**SET PROBLEM**
Please write out the items again from the line with "This screenshot has height=1211, width=2576." through the line with "tap(122, 317)", swapping "stopwatch" for "timer" and leaving everything else unchanged.

[Extracted records]
────────────────────────────────────────
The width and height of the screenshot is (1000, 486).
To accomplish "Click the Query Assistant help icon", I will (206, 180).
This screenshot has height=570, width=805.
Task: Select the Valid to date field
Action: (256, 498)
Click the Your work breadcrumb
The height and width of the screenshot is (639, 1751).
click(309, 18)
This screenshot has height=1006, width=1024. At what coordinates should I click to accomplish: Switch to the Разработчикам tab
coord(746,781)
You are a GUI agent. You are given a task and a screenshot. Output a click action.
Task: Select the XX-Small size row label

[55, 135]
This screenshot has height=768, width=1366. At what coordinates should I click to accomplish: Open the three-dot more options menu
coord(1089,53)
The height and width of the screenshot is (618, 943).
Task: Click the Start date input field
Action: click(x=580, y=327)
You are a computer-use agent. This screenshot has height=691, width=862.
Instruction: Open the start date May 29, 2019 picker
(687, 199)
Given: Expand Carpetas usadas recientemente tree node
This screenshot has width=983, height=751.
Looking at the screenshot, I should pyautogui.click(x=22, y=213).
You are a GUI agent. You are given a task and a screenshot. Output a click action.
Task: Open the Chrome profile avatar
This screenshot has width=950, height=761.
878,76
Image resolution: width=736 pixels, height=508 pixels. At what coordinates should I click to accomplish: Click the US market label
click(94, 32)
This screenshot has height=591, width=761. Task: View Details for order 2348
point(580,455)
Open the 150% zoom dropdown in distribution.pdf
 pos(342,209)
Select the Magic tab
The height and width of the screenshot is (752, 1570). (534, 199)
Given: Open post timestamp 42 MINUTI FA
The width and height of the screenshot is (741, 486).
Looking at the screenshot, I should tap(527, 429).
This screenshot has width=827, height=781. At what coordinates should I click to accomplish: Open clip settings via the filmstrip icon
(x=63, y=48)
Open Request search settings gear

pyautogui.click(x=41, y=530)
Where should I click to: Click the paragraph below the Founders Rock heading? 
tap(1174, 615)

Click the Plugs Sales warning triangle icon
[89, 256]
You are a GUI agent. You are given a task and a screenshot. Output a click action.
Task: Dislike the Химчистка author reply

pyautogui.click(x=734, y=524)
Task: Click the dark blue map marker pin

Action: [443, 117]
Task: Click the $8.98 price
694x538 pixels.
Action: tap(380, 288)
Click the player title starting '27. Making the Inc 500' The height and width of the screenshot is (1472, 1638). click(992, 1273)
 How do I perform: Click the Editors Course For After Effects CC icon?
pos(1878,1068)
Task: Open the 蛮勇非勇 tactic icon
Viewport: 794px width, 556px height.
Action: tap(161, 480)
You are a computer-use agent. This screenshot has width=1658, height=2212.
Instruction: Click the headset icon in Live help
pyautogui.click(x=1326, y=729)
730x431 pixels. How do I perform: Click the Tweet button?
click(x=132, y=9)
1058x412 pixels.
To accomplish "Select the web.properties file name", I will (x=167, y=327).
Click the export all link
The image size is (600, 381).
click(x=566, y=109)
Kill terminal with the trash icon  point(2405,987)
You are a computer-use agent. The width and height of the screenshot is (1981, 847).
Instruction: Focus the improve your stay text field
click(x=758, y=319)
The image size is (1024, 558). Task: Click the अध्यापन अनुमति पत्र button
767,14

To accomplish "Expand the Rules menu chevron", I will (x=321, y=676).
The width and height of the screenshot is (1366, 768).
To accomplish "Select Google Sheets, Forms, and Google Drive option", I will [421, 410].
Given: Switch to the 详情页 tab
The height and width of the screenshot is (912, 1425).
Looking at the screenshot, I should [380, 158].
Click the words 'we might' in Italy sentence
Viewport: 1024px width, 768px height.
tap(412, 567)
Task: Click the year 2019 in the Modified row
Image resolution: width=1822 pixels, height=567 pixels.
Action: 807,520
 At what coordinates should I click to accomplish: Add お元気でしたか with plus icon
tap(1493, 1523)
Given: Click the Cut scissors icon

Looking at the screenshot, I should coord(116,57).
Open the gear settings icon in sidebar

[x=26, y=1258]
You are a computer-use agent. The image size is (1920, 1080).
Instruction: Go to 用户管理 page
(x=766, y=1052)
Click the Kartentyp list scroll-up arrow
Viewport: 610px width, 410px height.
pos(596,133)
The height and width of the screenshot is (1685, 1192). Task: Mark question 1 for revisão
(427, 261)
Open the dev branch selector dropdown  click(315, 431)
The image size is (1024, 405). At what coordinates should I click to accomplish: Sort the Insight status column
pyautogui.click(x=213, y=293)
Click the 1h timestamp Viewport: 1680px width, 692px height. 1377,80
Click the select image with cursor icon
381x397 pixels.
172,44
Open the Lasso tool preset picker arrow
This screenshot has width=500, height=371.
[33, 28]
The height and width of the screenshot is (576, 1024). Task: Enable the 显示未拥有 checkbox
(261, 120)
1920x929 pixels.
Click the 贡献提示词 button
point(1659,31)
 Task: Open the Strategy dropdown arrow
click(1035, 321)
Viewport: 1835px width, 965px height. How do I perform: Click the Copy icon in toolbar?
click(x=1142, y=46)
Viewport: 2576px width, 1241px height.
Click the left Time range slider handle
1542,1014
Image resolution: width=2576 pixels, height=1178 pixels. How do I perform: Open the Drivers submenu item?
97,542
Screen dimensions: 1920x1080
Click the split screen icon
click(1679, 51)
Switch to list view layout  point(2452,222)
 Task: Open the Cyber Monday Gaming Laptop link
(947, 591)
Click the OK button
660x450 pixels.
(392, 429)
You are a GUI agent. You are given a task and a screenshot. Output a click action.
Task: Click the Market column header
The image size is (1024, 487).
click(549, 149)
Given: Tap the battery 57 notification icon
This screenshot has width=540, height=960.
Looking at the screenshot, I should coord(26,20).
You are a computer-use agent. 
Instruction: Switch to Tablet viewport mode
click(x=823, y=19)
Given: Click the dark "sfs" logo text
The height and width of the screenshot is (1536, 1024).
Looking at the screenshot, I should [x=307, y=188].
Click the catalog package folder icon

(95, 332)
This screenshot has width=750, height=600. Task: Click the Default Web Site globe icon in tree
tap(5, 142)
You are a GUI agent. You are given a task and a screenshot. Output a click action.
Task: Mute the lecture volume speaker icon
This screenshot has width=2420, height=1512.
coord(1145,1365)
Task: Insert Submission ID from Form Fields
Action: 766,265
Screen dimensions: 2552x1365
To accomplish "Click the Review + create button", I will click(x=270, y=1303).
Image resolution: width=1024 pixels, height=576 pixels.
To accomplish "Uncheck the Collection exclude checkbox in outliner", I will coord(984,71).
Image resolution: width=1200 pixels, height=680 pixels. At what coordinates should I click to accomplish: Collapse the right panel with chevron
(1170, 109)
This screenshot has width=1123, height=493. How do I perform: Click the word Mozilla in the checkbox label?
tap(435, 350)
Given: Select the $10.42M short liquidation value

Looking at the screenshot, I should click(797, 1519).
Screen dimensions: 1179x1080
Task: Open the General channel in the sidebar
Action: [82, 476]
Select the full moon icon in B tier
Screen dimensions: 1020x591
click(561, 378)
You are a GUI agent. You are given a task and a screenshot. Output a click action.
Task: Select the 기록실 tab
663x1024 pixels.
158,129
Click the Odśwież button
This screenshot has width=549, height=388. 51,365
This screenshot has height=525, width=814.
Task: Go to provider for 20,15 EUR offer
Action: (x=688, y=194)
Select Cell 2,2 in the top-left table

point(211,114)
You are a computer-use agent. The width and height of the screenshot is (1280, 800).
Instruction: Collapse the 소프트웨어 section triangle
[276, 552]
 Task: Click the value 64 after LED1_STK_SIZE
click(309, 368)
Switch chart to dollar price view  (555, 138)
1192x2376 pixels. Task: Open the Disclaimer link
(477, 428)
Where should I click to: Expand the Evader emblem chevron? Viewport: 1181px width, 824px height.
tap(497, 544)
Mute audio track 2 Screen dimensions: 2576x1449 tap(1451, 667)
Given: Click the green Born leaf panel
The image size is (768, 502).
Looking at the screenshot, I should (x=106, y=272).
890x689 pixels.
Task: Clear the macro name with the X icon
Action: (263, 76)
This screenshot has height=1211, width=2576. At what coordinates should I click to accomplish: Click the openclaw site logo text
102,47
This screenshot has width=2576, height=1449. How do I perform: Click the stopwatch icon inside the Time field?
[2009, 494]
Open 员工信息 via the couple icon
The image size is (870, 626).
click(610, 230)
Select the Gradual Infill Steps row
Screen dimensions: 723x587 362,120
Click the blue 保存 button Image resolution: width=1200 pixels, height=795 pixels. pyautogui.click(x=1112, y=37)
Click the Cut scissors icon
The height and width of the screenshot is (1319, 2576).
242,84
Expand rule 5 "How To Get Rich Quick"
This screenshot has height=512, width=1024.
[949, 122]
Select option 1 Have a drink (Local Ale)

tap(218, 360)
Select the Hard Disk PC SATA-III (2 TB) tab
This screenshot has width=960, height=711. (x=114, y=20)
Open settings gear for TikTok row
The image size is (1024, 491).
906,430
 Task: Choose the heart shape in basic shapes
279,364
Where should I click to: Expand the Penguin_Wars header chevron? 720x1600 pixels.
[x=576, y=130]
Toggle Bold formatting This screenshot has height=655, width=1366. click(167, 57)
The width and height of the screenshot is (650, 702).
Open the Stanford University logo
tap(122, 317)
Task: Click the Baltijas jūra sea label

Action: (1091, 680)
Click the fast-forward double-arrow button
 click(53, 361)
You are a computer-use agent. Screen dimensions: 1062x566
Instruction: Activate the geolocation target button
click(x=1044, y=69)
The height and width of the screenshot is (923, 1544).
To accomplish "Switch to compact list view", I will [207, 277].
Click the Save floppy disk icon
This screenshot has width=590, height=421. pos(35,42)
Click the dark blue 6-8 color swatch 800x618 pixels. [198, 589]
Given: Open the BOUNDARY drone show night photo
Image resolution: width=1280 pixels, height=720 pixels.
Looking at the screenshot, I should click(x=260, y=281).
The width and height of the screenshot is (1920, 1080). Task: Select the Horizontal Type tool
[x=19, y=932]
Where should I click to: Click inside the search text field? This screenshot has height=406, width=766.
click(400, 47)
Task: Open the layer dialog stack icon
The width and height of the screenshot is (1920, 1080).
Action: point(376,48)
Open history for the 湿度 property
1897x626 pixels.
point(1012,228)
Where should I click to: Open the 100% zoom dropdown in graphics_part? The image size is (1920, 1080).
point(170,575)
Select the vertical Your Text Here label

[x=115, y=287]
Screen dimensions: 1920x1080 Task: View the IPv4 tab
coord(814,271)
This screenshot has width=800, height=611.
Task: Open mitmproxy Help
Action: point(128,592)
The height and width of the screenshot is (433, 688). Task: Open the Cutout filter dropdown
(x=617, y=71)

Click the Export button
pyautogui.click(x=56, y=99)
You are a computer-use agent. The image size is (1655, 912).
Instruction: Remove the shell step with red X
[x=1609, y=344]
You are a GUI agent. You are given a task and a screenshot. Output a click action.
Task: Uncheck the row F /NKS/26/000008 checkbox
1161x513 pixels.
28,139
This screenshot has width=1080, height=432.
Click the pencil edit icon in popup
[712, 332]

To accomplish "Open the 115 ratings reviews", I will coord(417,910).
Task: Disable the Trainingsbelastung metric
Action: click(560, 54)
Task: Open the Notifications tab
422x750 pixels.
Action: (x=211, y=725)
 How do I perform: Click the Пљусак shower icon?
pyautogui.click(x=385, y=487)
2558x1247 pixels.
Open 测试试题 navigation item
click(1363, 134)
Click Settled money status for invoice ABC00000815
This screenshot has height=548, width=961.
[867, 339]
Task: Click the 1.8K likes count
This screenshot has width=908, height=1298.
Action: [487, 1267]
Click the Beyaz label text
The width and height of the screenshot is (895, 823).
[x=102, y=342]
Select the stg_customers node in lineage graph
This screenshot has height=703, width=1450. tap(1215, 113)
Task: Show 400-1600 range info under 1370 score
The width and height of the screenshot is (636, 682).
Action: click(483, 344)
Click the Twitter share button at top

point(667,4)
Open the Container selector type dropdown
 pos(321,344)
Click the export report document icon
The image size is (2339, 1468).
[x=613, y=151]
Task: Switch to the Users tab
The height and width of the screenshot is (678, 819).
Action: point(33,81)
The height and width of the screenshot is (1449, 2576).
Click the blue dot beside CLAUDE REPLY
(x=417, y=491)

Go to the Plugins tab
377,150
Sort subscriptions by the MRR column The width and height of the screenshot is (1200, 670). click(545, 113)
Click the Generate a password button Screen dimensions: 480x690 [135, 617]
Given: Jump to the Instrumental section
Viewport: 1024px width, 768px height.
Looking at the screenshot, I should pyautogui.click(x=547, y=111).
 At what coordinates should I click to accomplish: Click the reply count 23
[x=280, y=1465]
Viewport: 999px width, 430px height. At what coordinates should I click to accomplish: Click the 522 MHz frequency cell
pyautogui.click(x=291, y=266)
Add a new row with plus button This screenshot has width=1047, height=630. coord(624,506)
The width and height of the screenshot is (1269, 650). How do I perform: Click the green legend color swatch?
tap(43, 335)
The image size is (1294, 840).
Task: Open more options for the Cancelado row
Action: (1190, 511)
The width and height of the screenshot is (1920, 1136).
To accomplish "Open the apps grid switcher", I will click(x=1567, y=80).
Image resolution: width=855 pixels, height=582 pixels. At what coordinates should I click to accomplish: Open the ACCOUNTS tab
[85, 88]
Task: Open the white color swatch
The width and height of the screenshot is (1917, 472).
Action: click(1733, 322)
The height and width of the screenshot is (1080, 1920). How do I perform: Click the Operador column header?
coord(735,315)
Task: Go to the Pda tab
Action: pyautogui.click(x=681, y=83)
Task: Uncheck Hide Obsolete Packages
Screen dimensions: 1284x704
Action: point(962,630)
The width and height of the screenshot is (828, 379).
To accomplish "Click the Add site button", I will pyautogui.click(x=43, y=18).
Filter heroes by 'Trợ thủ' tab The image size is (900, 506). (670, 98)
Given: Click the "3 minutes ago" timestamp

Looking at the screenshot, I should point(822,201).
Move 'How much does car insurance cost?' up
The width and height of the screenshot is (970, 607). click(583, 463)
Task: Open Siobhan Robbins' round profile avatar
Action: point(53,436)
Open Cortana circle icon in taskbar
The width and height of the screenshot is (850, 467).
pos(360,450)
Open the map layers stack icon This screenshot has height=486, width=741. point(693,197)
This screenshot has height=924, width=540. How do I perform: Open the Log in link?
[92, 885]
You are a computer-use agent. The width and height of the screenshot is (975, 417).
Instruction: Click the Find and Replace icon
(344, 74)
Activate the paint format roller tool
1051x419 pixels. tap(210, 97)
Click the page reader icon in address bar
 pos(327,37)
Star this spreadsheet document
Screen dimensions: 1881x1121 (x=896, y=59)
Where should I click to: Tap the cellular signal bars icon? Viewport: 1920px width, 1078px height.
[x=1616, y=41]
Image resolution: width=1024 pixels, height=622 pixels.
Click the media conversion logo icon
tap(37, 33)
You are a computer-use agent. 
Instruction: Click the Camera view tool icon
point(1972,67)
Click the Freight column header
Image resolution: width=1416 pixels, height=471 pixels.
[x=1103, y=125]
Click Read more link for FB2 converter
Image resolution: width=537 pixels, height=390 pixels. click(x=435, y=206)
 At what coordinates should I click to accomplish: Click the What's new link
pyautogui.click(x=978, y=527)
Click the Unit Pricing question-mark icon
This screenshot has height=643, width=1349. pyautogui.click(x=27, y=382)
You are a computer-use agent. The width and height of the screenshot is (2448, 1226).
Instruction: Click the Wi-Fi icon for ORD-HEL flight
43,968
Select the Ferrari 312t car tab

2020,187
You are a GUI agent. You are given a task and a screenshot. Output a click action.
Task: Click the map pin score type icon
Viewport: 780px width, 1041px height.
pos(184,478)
────────────────────────────────────────
**THE SOLUTION**
This screenshot has height=1211, width=2576. At what coordinates should I click to accomplish: Click the openclaw site logo text
102,47
This screenshot has width=2576, height=1449. How do I perform: Click the timer icon inside the Time field?
[2009, 494]
Open 员工信息 via the couple icon
The image size is (870, 626).
click(610, 230)
Select the Gradual Infill Steps row
Screen dimensions: 723x587 362,120
Click the blue 保存 button Image resolution: width=1200 pixels, height=795 pixels. pyautogui.click(x=1112, y=37)
Click the Cut scissors icon
The height and width of the screenshot is (1319, 2576).
242,84
Expand rule 5 "How To Get Rich Quick"
This screenshot has height=512, width=1024.
[949, 122]
Select option 1 Have a drink (Local Ale)

tap(218, 360)
Select the Hard Disk PC SATA-III (2 TB) tab
This screenshot has width=960, height=711. (x=114, y=20)
Open settings gear for TikTok row
The image size is (1024, 491).
906,430
 Task: Choose the heart shape in basic shapes
279,364
Where should I click to: Expand the Penguin_Wars header chevron? 720x1600 pixels.
[x=576, y=130]
Toggle Bold formatting This screenshot has height=655, width=1366. click(167, 57)
The width and height of the screenshot is (650, 702).
Open the Stanford University logo
tap(122, 317)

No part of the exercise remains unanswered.